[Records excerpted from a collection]

┄┄┄┄┄┄

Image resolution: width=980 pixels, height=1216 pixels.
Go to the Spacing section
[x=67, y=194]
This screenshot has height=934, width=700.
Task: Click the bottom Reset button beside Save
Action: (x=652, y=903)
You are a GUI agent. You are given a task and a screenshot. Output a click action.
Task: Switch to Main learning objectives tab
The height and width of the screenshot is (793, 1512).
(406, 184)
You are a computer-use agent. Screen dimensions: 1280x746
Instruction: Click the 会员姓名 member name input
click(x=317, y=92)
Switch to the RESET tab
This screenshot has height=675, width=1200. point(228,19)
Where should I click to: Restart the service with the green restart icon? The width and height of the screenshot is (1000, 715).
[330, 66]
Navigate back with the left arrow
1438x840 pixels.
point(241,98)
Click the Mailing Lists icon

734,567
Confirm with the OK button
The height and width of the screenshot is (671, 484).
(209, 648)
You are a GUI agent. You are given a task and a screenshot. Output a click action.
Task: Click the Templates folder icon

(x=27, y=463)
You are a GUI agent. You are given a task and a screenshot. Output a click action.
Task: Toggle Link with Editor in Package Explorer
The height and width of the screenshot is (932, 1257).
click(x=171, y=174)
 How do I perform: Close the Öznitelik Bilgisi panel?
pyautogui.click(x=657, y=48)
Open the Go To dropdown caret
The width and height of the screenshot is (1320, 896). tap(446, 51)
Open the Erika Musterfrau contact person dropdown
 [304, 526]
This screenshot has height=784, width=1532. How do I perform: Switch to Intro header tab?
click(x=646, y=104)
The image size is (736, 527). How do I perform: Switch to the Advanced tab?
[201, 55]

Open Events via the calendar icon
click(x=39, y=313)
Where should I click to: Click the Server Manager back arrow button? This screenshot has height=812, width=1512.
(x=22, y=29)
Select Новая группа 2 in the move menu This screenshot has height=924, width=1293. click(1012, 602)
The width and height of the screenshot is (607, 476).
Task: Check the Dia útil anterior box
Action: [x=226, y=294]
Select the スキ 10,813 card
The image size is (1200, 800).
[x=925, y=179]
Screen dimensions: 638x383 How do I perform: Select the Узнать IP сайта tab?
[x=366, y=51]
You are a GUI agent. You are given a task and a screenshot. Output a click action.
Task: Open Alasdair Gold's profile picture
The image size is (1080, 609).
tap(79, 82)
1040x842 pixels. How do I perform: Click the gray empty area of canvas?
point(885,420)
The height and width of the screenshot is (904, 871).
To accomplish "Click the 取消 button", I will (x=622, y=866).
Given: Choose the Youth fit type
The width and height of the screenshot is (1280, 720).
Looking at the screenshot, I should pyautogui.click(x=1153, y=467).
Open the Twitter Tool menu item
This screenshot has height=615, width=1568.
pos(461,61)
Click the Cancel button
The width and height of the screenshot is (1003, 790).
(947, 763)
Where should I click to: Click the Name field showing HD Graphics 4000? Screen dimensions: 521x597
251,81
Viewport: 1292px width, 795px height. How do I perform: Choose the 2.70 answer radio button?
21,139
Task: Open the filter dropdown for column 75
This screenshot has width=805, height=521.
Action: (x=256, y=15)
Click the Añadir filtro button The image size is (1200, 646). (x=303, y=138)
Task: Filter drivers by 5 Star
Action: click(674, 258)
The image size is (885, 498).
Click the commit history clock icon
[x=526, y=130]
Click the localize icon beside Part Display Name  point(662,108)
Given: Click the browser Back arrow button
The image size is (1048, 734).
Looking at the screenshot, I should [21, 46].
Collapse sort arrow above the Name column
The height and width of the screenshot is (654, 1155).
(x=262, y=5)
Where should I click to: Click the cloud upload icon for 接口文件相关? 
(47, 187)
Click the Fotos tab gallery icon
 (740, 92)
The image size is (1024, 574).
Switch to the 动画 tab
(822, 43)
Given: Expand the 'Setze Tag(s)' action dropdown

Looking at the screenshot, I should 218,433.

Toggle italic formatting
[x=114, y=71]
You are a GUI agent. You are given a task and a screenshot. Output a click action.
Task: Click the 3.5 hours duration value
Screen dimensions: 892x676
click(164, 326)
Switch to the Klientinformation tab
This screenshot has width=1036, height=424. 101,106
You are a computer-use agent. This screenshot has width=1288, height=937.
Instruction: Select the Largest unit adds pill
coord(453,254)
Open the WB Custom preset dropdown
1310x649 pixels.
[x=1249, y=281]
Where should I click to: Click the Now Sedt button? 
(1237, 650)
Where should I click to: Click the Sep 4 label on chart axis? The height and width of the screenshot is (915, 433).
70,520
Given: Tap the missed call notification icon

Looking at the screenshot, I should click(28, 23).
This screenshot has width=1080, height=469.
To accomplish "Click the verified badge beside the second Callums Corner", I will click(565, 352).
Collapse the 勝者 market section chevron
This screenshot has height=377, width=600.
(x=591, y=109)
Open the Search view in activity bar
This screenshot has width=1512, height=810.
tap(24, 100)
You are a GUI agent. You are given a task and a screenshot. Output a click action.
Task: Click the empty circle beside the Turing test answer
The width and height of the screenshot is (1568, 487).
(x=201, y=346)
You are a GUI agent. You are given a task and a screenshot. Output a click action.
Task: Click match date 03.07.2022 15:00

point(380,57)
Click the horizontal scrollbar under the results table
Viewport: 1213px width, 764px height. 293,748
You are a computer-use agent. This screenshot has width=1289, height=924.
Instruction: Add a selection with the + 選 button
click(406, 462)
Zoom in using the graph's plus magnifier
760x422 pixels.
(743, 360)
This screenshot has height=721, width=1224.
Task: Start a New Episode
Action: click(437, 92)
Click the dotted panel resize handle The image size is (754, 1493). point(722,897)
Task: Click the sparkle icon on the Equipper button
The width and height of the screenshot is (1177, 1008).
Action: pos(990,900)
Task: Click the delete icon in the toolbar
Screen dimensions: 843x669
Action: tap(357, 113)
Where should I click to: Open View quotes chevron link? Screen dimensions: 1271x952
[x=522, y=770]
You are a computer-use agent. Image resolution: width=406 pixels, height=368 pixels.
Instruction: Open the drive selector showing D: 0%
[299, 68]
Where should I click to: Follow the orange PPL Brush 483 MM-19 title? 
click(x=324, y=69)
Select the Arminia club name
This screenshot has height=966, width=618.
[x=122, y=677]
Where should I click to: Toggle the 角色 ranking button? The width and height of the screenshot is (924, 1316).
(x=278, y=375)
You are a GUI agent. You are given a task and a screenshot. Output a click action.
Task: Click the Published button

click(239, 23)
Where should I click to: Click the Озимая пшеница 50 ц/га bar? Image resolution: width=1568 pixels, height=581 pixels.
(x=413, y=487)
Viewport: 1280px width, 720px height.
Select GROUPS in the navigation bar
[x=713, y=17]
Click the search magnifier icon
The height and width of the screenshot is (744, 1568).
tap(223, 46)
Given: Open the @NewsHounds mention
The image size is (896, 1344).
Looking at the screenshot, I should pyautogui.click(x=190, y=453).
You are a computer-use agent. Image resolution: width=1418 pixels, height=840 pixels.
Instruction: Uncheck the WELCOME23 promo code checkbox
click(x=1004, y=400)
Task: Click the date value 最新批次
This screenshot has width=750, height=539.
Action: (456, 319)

┄┄┄┄┄┄

> **TO DO**:
Each entry in the data must be copied exactly.

> **OUTPUT BELOW**:
Image resolution: width=980 pixels, height=1216 pixels.
Go to the Spacing section
[x=67, y=194]
This screenshot has height=934, width=700.
Task: Click the bottom Reset button beside Save
Action: (x=652, y=903)
You are a GUI agent. You are given a task and a screenshot. Output a click action.
Task: Switch to Main learning objectives tab
The height and width of the screenshot is (793, 1512).
(406, 184)
You are a computer-use agent. Screen dimensions: 1280x746
Instruction: Click the 会员姓名 member name input
click(x=317, y=92)
Switch to the RESET tab
This screenshot has height=675, width=1200. point(228,19)
Where should I click to: Restart the service with the green restart icon? The width and height of the screenshot is (1000, 715).
[330, 66]
Navigate back with the left arrow
1438x840 pixels.
point(241,98)
Click the Mailing Lists icon

734,567
Confirm with the OK button
The height and width of the screenshot is (671, 484).
(209, 648)
You are a GUI agent. You are given a task and a screenshot. Output a click action.
Task: Click the Templates folder icon

(x=27, y=463)
You are a GUI agent. You are given a task and a screenshot. Output a click action.
Task: Toggle Link with Editor in Package Explorer
The height and width of the screenshot is (932, 1257).
click(x=171, y=174)
 How do I perform: Close the Öznitelik Bilgisi panel?
pyautogui.click(x=657, y=48)
Open the Go To dropdown caret
The width and height of the screenshot is (1320, 896). tap(446, 51)
Open the Erika Musterfrau contact person dropdown
 [304, 526]
This screenshot has height=784, width=1532. How do I perform: Switch to Intro header tab?
click(x=646, y=104)
The image size is (736, 527). How do I perform: Switch to the Advanced tab?
[201, 55]

Open Events via the calendar icon
click(x=39, y=313)
Where should I click to: Click the Server Manager back arrow button? This screenshot has height=812, width=1512.
(x=22, y=29)
Select Новая группа 2 in the move menu This screenshot has height=924, width=1293. click(1012, 602)
The width and height of the screenshot is (607, 476).
Task: Check the Dia útil anterior box
Action: [x=226, y=294]
Select the スキ 10,813 card
The image size is (1200, 800).
[x=925, y=179]
Screen dimensions: 638x383 How do I perform: Select the Узнать IP сайта tab?
[x=366, y=51]
You are a GUI agent. You are given a task and a screenshot. Output a click action.
Task: Open Alasdair Gold's profile picture
The image size is (1080, 609).
tap(79, 82)
1040x842 pixels. How do I perform: Click the gray empty area of canvas?
point(885,420)
The height and width of the screenshot is (904, 871).
To accomplish "Click the 取消 button", I will (x=622, y=866).
Given: Choose the Youth fit type
The width and height of the screenshot is (1280, 720).
Looking at the screenshot, I should pyautogui.click(x=1153, y=467).
Open the Twitter Tool menu item
This screenshot has height=615, width=1568.
pos(461,61)
Click the Cancel button
The width and height of the screenshot is (1003, 790).
(947, 763)
Where should I click to: Click the Name field showing HD Graphics 4000? Screen dimensions: 521x597
251,81
Viewport: 1292px width, 795px height. How do I perform: Choose the 2.70 answer radio button?
21,139
Task: Open the filter dropdown for column 75
This screenshot has width=805, height=521.
Action: (x=256, y=15)
Click the Añadir filtro button The image size is (1200, 646). (x=303, y=138)
Task: Filter drivers by 5 Star
Action: click(674, 258)
The image size is (885, 498).
Click the commit history clock icon
[x=526, y=130]
Click the localize icon beside Part Display Name  point(662,108)
Given: Click the browser Back arrow button
The image size is (1048, 734).
Looking at the screenshot, I should [21, 46].
Collapse sort arrow above the Name column
The height and width of the screenshot is (654, 1155).
(x=262, y=5)
Where should I click to: Click the cloud upload icon for 接口文件相关? 
(47, 187)
Click the Fotos tab gallery icon
 (740, 92)
The image size is (1024, 574).
Switch to the 动画 tab
(822, 43)
Given: Expand the 'Setze Tag(s)' action dropdown

Looking at the screenshot, I should 218,433.

Toggle italic formatting
[x=114, y=71]
You are a GUI agent. You are given a task and a screenshot. Output a click action.
Task: Click the 3.5 hours duration value
Screen dimensions: 892x676
click(164, 326)
Switch to the Klientinformation tab
This screenshot has width=1036, height=424. 101,106
You are a computer-use agent. This screenshot has width=1288, height=937.
Instruction: Select the Largest unit adds pill
coord(453,254)
Open the WB Custom preset dropdown
1310x649 pixels.
[x=1249, y=281]
Where should I click to: Click the Now Sedt button? 
(1237, 650)
Where should I click to: Click the Sep 4 label on chart axis? The height and width of the screenshot is (915, 433).
70,520
Given: Tap the missed call notification icon

Looking at the screenshot, I should click(28, 23).
This screenshot has width=1080, height=469.
To accomplish "Click the verified badge beside the second Callums Corner", I will click(565, 352).
Collapse the 勝者 market section chevron
This screenshot has height=377, width=600.
(x=591, y=109)
Open the Search view in activity bar
This screenshot has width=1512, height=810.
tap(24, 100)
You are a GUI agent. You are given a task and a screenshot. Output a click action.
Task: Click the empty circle beside the Turing test answer
The width and height of the screenshot is (1568, 487).
(x=201, y=346)
You are a GUI agent. You are given a task and a screenshot. Output a click action.
Task: Click match date 03.07.2022 15:00

point(380,57)
Click the horizontal scrollbar under the results table
Viewport: 1213px width, 764px height. 293,748
You are a computer-use agent. This screenshot has width=1289, height=924.
Instruction: Add a selection with the + 選 button
click(406, 462)
Zoom in using the graph's plus magnifier
760x422 pixels.
(743, 360)
This screenshot has height=721, width=1224.
Task: Start a New Episode
Action: click(437, 92)
Click the dotted panel resize handle The image size is (754, 1493). point(722,897)
Task: Click the sparkle icon on the Equipper button
The width and height of the screenshot is (1177, 1008).
Action: pos(990,900)
Task: Click the delete icon in the toolbar
Screen dimensions: 843x669
Action: tap(357, 113)
Where should I click to: Open View quotes chevron link? Screen dimensions: 1271x952
[x=522, y=770]
You are a computer-use agent. Image resolution: width=406 pixels, height=368 pixels.
Instruction: Open the drive selector showing D: 0%
[299, 68]
Where should I click to: Follow the orange PPL Brush 483 MM-19 title? 
click(x=324, y=69)
Select the Arminia club name
This screenshot has height=966, width=618.
[x=122, y=677]
Where should I click to: Toggle the 角色 ranking button? The width and height of the screenshot is (924, 1316).
(x=278, y=375)
You are a GUI agent. You are given a task and a screenshot. Output a click action.
Task: Click the Published button

click(239, 23)
Where should I click to: Click the Озимая пшеница 50 ц/га bar? Image resolution: width=1568 pixels, height=581 pixels.
(x=413, y=487)
Viewport: 1280px width, 720px height.
Select GROUPS in the navigation bar
[x=713, y=17]
Click the search magnifier icon
The height and width of the screenshot is (744, 1568).
tap(223, 46)
Given: Open the @NewsHounds mention
The image size is (896, 1344).
Looking at the screenshot, I should pyautogui.click(x=190, y=453).
You are a computer-use agent. Image resolution: width=1418 pixels, height=840 pixels.
Instruction: Uncheck the WELCOME23 promo code checkbox
click(x=1004, y=400)
Task: Click the date value 最新批次
This screenshot has width=750, height=539.
Action: (456, 319)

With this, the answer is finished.